With clouds overhead and a couple of awkward deliveries from James Anderson and Stuart Broad at the start of their spells, it looked a decent toss to lose.
But the trail went cold quickly.
The seamers allowed too many balls to pass through without a shot offered and after an hour's play South Africa had moved along to 40 without loss.
By then there had also been a first over of spin from Moeen and a testing start from Finn, who found a better line.
But it was England's golden boy Ben Stokes who drew first blood, removing Van Zyl for 21 with his third delivery.
This was pure batsman error though, Van Zyl shaping to pull from a poor position, changing his mind and chipping a top edge tamely into Jonny Bairstow's gloves.
Elgar and Amla added 29 before the break, but Finn beat the latter with a cracker from the final ball of the session.

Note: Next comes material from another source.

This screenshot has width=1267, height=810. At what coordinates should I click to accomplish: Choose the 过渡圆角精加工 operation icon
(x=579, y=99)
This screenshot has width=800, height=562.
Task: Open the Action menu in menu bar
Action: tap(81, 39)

And Finn deserves to share top billing with England's feted new ball pairing, according to bowling coach Ottis Gibson at stumps.
For several years England's attack has been built around the established duo of James Anderson and Stuart Broad, who have shared the load during some of the country's finest recent triumphs on their way to a combined 750 Test scalps.
But Finn comfortably outshone both senior men and figures of two for 50 scarcely did the 6ft 7in seamer justice as the Proteas made 267 for seven.
But Gibson knows just what an asset the 26-year-old is.
"I'm very impressed with Finn, since he came back in the team in the Ashes he has certainly proven himself to be an outstanding fast bowler," he said of the series' top wicket-taker.
"Often a lot is said about Broad and Anderson, and they're quality bowlers with 700-odd wickets between them, but when Finn has the ball in his hand he looks a quality bowler as well.
"He's someone you can see playing a huge part for England in the coming years."
Finn shared the second new ball with Anderson in the evening session, though Broad's demotion may have owed as much to him feeling off-colour as anything else.
Gibson was satisfied with the position at stumps, despite a late unbroken stand of 42 between Chris Morris and Kagiso Rabada.
"Sometimes when the ball is doing a bit you think you should bowl the opposition out but you've got to remember they're in home conditions and they're good players," he said.
"To have them seven down on the first day of a Test match away from home is quite pleasing."